(INPUT begins)

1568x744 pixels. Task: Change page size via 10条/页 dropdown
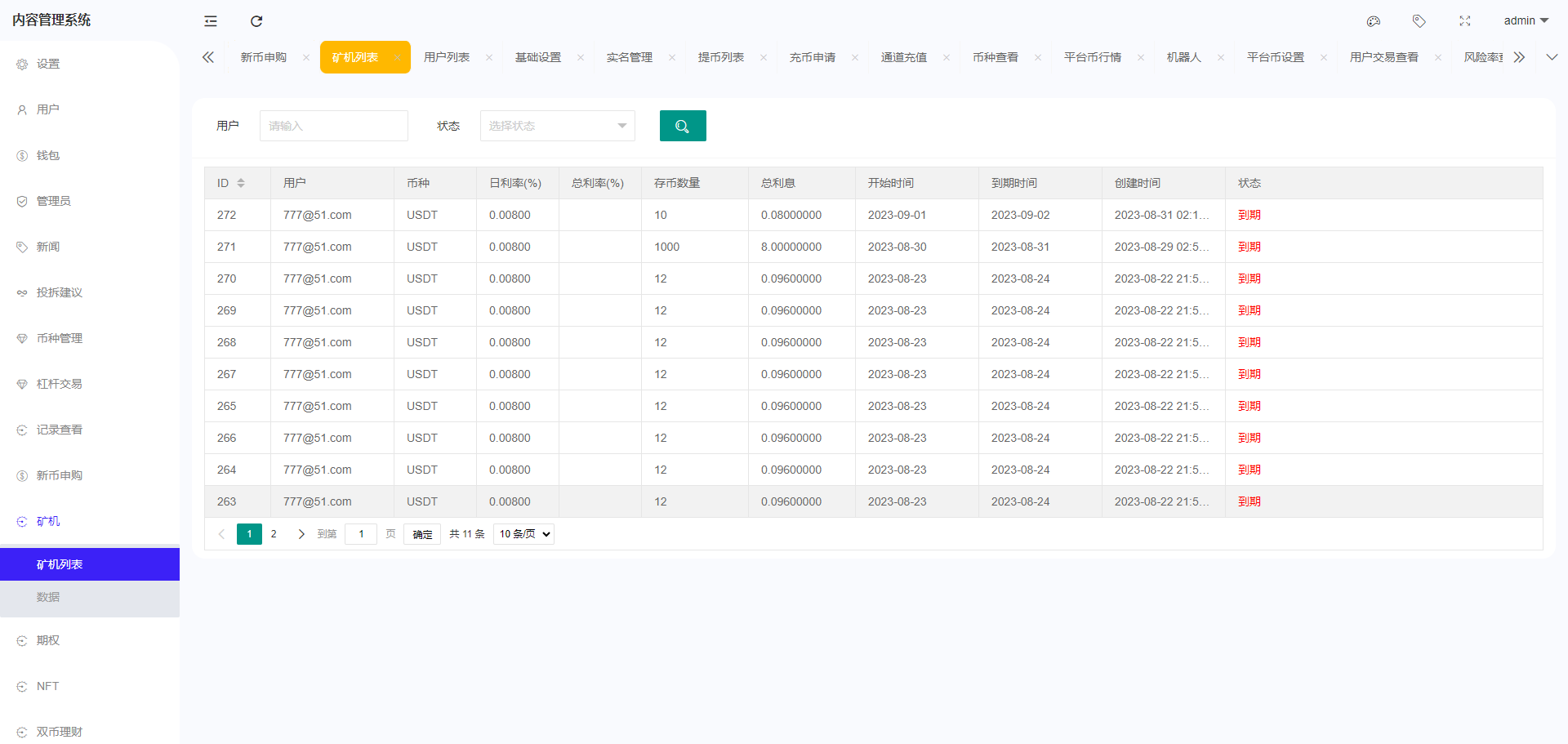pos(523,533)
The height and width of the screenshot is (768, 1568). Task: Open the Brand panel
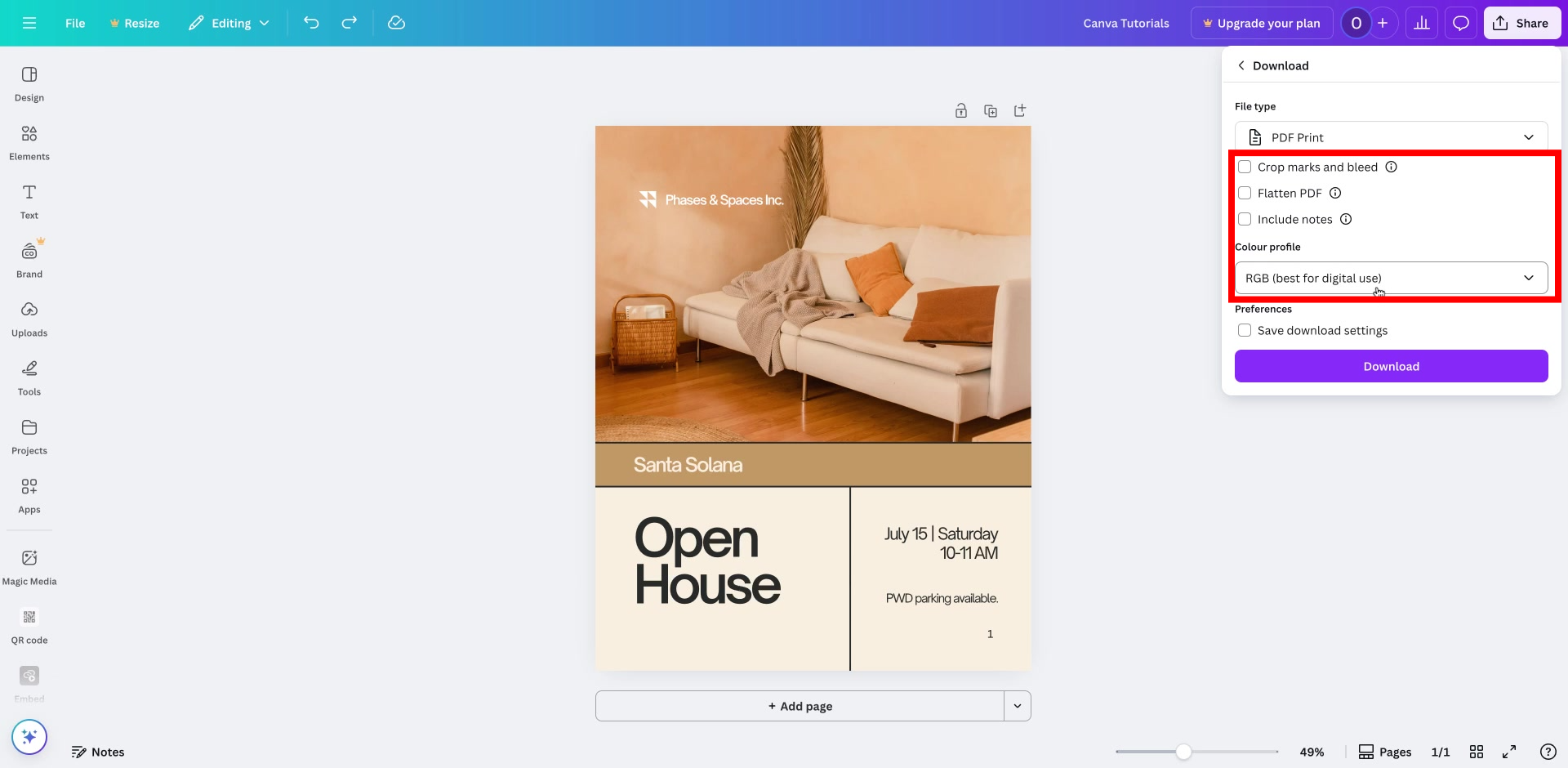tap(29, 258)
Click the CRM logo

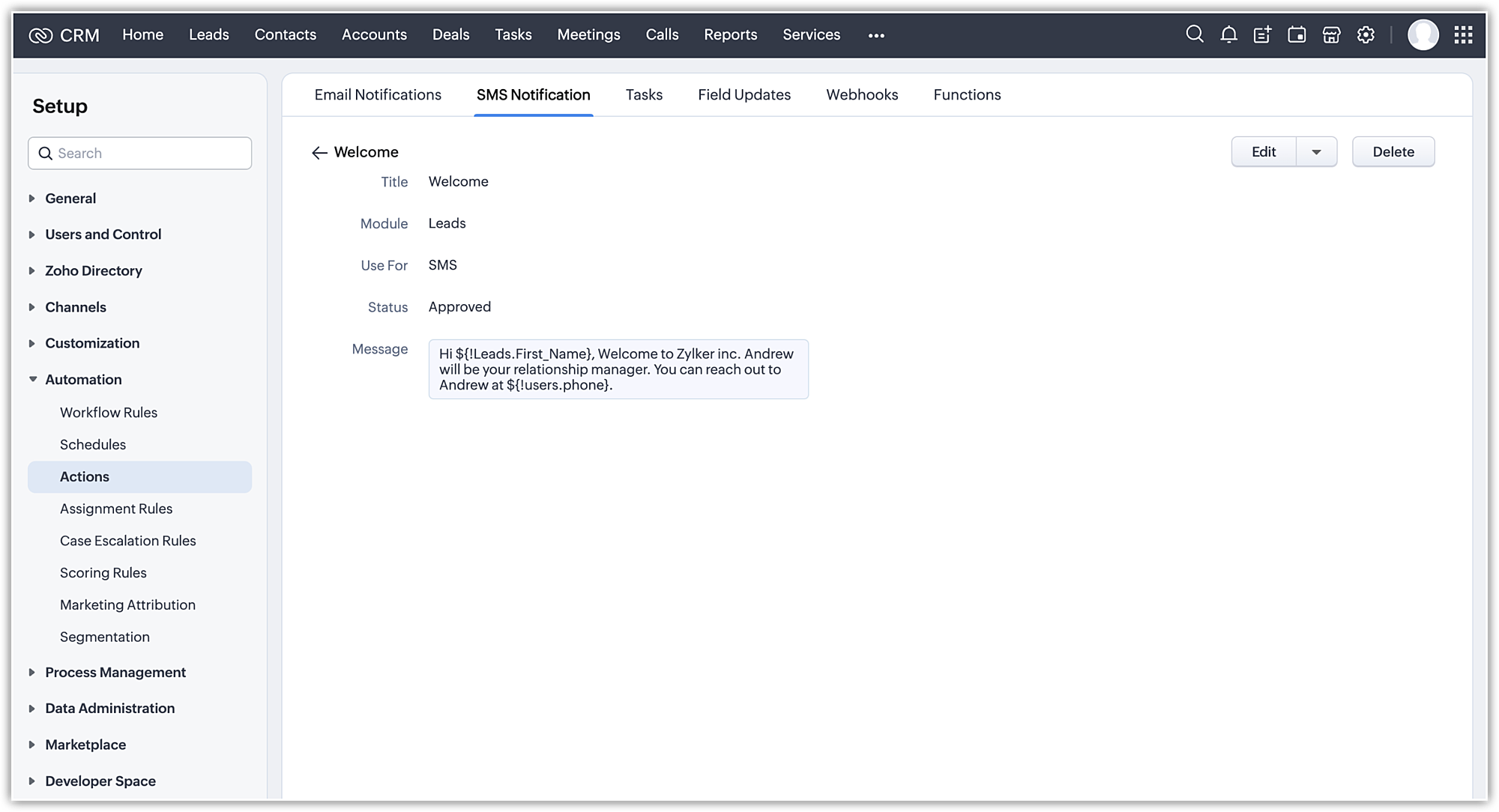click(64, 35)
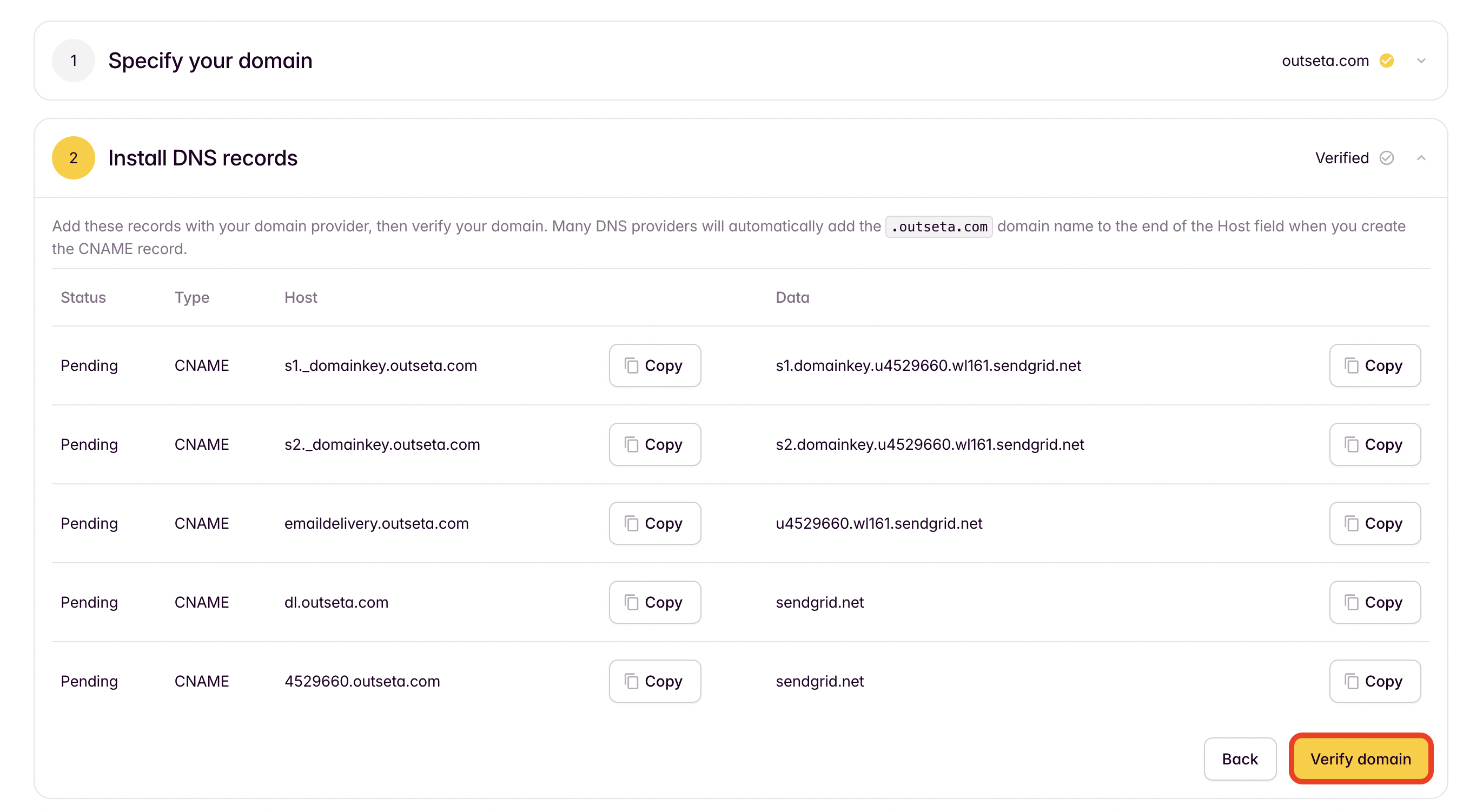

(INPUT ends)

→ **TASK STATEMENT**
Exactly as they stand, set down all of the entries above, minus every picture.

→ **ANSWER BOX**
1568x744 pixels. Task: Change page size via 10条/页 dropdown
pos(523,533)
The height and width of the screenshot is (768, 1568). Task: Open the Brand panel
tap(29, 258)
Click the CRM logo

click(64, 35)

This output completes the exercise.